# [Te voltooien taak]
Schrijf uit de tekst over oppervlaktewater hieronder het gedeelte vanaf "In plaats van" tot en met "van het landbestuur." woordelijk over.

**** Getoonde passage

De kwaliteit van het oppervlaktewater wordt bedreigd door sporen van gewasbeschermingsmiddelen.
Dan is het op het eerste gezicht terecht dat hier kritisch naar gekeken wordt, en dat de sector wordt aangespoord om de hierdoor veroorzaakte milieubelasting terug te dringen. Er zitten echter acht keer zoveel restsporen van medicijnen in het oppervlaktewater dan van gewasbeschermingsmiddelen. Dat is opmerkelijk want gewasbeschermingsmiddelen worden ingezet op enorme oppervlaktes landbouwgrond die veelal in de buurt van oppervlaktewater liggen. Medicijnen moeten daarentegen via het riool een bijzonder grote omweg maken alvorens in het oppervlaktewater te belanden.
Zijn de aangetroffen gewasbeschermingsmiddelen misschien ook via deze route van de bebouwde omgeving in het oppervlaktewater gekomen? Heeft het dan wel zin met nog verdergaande technische maatregelen en fysieke beperkingen als spuitvrije zones de emissie terug te dringen? Ondertussen voltrekt zich in India een uitstervingsgolf onder roofvogels door vergiftiging met diclofenac-, een medicijn dat ook in ons oppervlaktewater wordt aangetroffen.
Hoge kosten vervangen zuiveringstechnieken
We blijven te veel hangen in het wijzen naar gewasbeschermingsmiddelen als oorzaak van alle problemen. Recent kwam ik er achter dat waterschapsbesturen heel goed weten wat er feitelijk speelt, maar dat de huidige zuiveringstechnieken – die grotendeels al meer dan een eeuw in gebruik zijn (u leest het goed) – niet worden vervangen door nieuwe en betere technieken. Reden zijn de hoge kosten die dat met zich meebrengt.
‘Oppervlaktewater bevat acht keer meer medicijnen’
Emissiereducties
Dat is wel een buitengewoon schrijnende vaststelling voor een boer of tuinder die niet alleen de publieke woede over zich heen krijgt, maar ook tot inmiddels vergaande emissiereducties wordt gedwongen die al miljoeneninvesteringen hebben gevergd. Ook als het gaat over nitraat in oppervlaktewater of de onttrekking van (oppervlakte)water blijkt het wel heel gemakkelijk om met de beschuldigende vinger naar onze sector te wijzen, veelal in buitengewoon kwetsende bewoordingen.
In plaats van problemen eens bij de bron aan te pakken en boeren en tuinders een pluim op de hoed te steken voor al de geleverde inspanningen, zijn we alweer een felle politieke discussie aan het voeren of we bij de waterschappen de geborgde zetels moeten afschaffen. Het is typerend voor de huidige staat van het landbestuur.

********
**** Verstrekte gegevens

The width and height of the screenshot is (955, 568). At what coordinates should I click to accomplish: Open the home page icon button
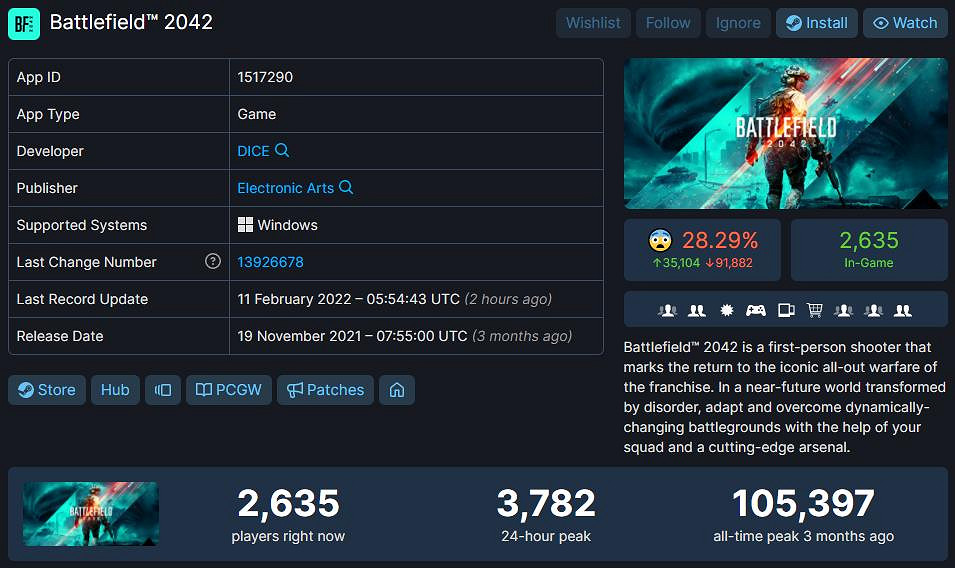(397, 390)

********

# [Uitgewerkte opgave]
In plaats van problemen eens bij de bron aan te pakken en boeren en tuinders een pluim op de hoed te steken voor al de geleverde inspanningen, zijn we alweer een felle politieke discussie aan het voeren of we bij de waterschappen de geborgde zetels moeten afschaffen. Het is typerend voor de huidige staat van het landbestuur.